◆ TASK INSTRUCTIONS ◆
Print the lines of the listing below unchanged, starting with the line that contains "Viewport: 1024px width, 576px" and stopping after the line that contains "point(1009,71)".

◆ DATA FOR PROCESSING ◆
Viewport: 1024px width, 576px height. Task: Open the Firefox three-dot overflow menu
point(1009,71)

* * *

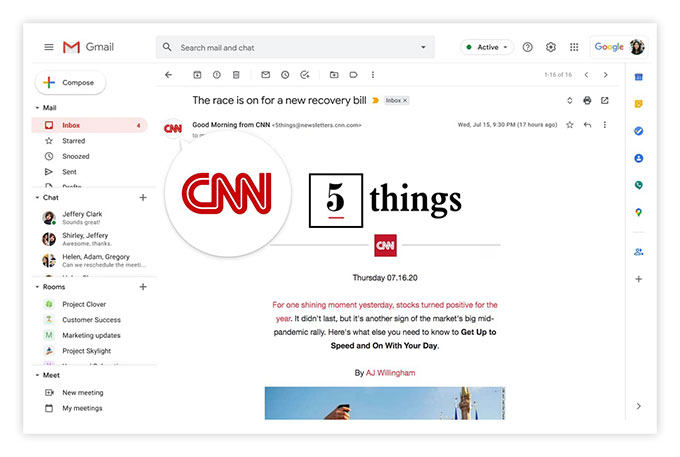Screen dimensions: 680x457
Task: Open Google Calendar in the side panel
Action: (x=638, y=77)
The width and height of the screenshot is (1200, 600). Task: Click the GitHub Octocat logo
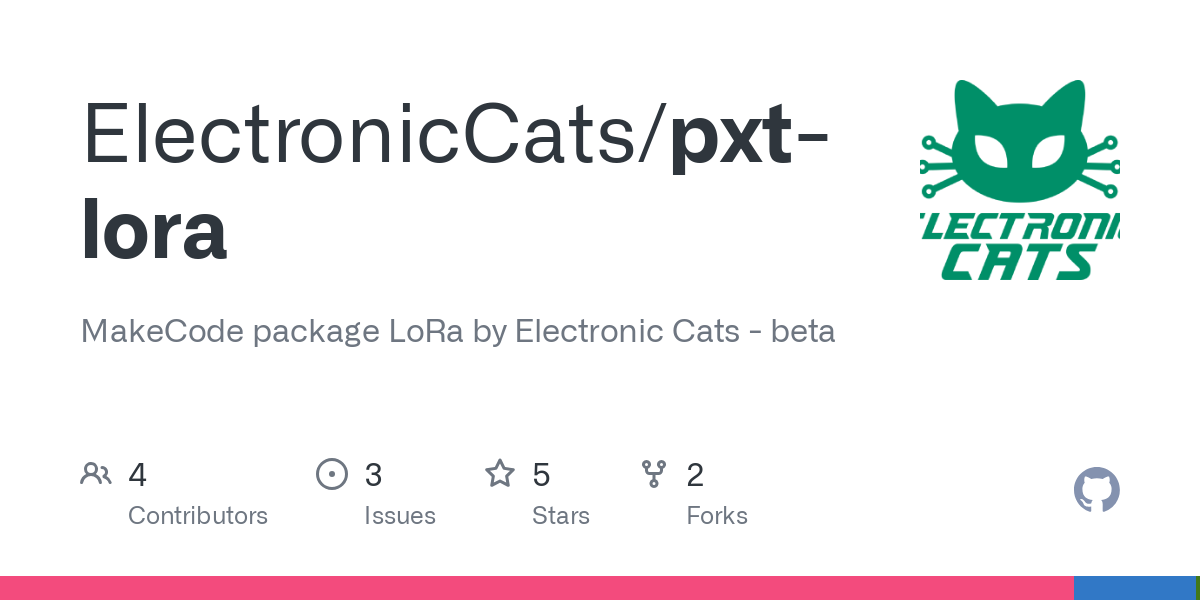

◆ RESULT OF THIS TASK ◆
Viewport: 1024px width, 576px height. Task: Open the Firefox three-dot overflow menu
point(1009,71)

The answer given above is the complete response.